Tugas ▸ Tuliskan ulang sama persis bagian teks halaman tentang marital rape. Mulailah dari kata-kata yang memuat "Tentu saja saya" dan berhentilah setelah "mafsadat bagi korban.".

Teks Halaman ▸
Mubadalah.Id- Berikut urusan seks seharusnya dinikmati suami istri. Saat ini media sosial tengah ramai memperbincangan joke-joke yang menjadikan marital rape (perkosaan dalam pernikahan) sebagai bahan candaan. Seperti dalam poster yang dibawa oleh ibu-ibu pada aksi penolakan Rancangan Undang-Undang Penghapusan Kekerasan (RUU-PKS) dan Rancangan Kitab Undang-Undang Hukum Pidana (RKUHP). Kira-kira begini isi posternya “saya ikhlas diperkosa suami saya kapan pun suami saya minta, jujur enak !!! dapat pahala lagi”.
Tentu saja saya kaget sekaligus gereget membaca isi poster tersebut. Bagaimana tidak, kasus marital rape ini banyak sekali terjadi pada perempuan di Indonesia. Seperti dalam catatan tahunan Komnas Perempuan menyebutkan bahwa, sepanjang tahun 2018 ada sekitar 195 kasus perkosaan dalam perkawinan yang dilakukan oleh suami kepada istrinya. Dan kasus-kasus tersebut jelas mendatangkan mafsadat bagi korban.

Data Ditampilkan ▸
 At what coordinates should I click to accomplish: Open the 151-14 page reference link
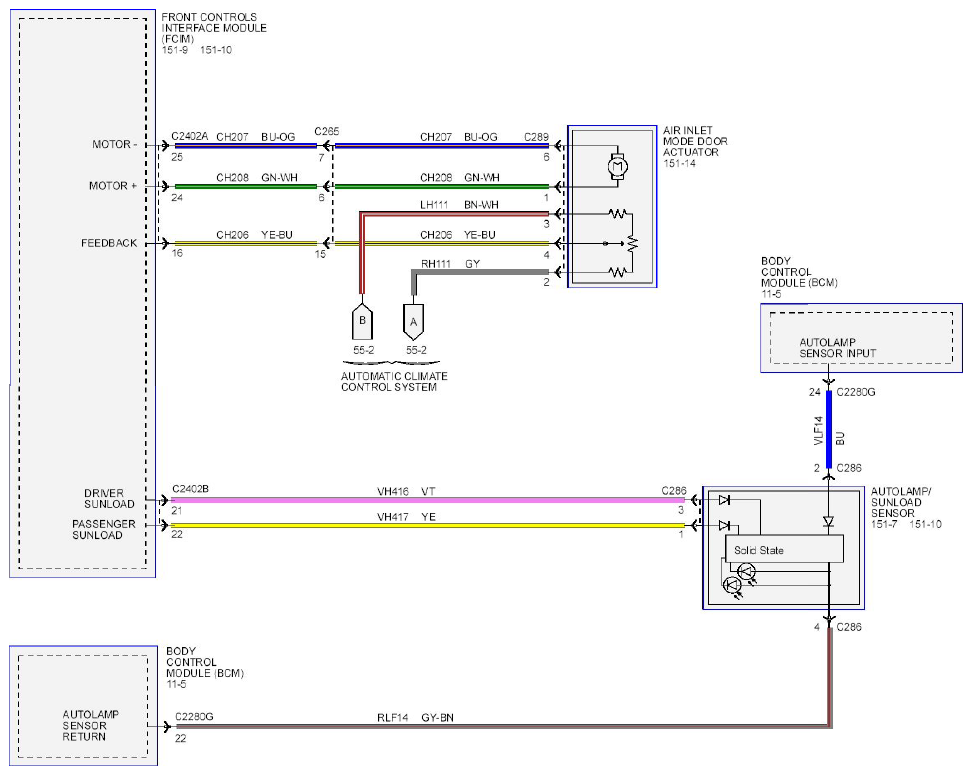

Jawaban ▸
Tentu saja saya kaget sekaligus gereget membaca isi poster tersebut. Bagaimana tidak, kasus marital rape ini banyak sekali terjadi pada perempuan di Indonesia. Seperti dalam catatan tahunan Komnas Perempuan menyebutkan bahwa, sepanjang tahun 2018 ada sekitar 195 kasus perkosaan dalam perkawinan yang dilakukan oleh suami kepada istrinya. Dan kasus-kasus tersebut jelas mendatangkan mafsadat bagi korban.